I think the message it is outputting is a bit misleading. Although it points out that it is writing to the:

signals index: ".siem-signals-default

That's not really where the query is likely having issues, or at least shouldn't. That message is giving us additional information so we know where it is trying to write data into. For the source indexes of one of the rules I would check the mappings of those to see if for some reason someone has added an additional index without a mapping for @timestamp

For example if a rule that is failing has a source index of filebeat-* you can do this query:

GET filebeat-*/_mapping/field/@timestamp

In your dev tools and then see if each of the indexes has a mapping for @timestamp

If one doesn't then you will see something like this in your output:

  "filebeat-7.9.1-2020.10.06-000001" : {
    "mappings" : { }
  }

Instead of:

  "filebeat-7.9.1-2020.10.06-000001" : {
    "mappings" : {
      "@timestamp" : {
        "full_name" : "@timestamp",
        "mapping" : {
          "@timestamp" : {
            "type" : "date"
          }
        }
      }
    }
  }

You can change that above query to use event.ingested and to see if that works.

{
  "filebeat-7.10.2-2021.01.27-000002" : {
    "mappings" : {
      "@timestamp" : {
        "full_name" : "@timestamp",
        "mapping" : {
          "@timestamp" : {
            "type" : "date"
          }
        }
      }
    }
  },
  "filebeat-7.10.0-2021.01.22-000011" : {
    "mappings" : {
      "@timestamp" : {
        "full_name" : "@timestamp",
        "mapping" : {
          "@timestamp" : {
            "type" : "date"
          }
        }
      }
    }
  },
  "filebeat-7.10.2-2021.01.20-000001" : {
    "mappings" : {
      "@timestamp" : {
        "full_name" : "@timestamp",
        "mapping" : {
          "@timestamp" : {
            "type" : "date"
          }
        }
      }
    }
  },
  "filebeat-7.9.1" : {
    "mappings" : {
      "@timestamp" : {
        "full_name" : "@timestamp",
        "mapping" : {
          "@timestamp" : {
            "type" : "date"
          }
        }
      }
    }
  },
  "filebeat-7.10.0-2021.01.15-000010" : {
    "mappings" : {
      "@timestamp" : {
        "full_name" : "@timestamp",
        "mapping" : {
          "@timestamp" : {
            "type" : "date"
          }
        }
      }
    }
  }
}

Those look fine for filebeat, but I would single out a rule which consistently fails and look at all of its indexes at once.

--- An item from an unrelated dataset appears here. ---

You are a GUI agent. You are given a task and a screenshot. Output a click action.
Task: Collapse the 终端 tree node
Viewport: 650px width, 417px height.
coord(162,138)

For example, if I saw this rule as always failing:

Screen Shot 2021-01-28 at 3.57.42 PM3854×1134 378 KB

I would take the index patterns of filebeat-*,logs-azuer-* and do a query like so:

GET filebeat-*,logs-azure*/_mapping/field/@timestamp

And then see if there's any mappings from those that do not have @timestamp. I would still double check .siem-signals-default to be safe as well.

Unusual Parent Process for cmd.exe will be my test one.
Index patterns for the rule are:
winlogbeat-*
logs-endpoint.events.*

"winlogbeat-7.6.0-2021.01.08-000048" : {
"mappings" : { }

Had 1 laptop that came back up about 2 weeks ago just as this started with the winlogbeat 7.6 agent as it's a remote machine.

So now the scary part this is very fragile if all it took was an old agent to take out a large part of the security platform. Any chance of having failed ones ignored and noted vs taking out an entire detection rule set. Seems like it would be a very fun way to go undetected in a network for a long time.

That's great news if you have found the problem. Hopefully you just added the needed mapping and are good now?

I pointed several people to this post and will hopefully hear back soon. To let you know, we do have for the upcoming release several different types of fixes for how we do failures as you're suggesting:

Those two are mostly so that we can help migrate people to using both the @timestamp and the event.ingested time stamps together so we can sort on both and use the other as a fall back. It is looking like that second PR's intent is to show only partial error messages and still continue if one index is missing a timestamp.

I'm double checking but I think we will be able to avoid these issues in the upcoming release for everyone.

Awesome thank you for the help. As always looking forward to see what you guys can come up with!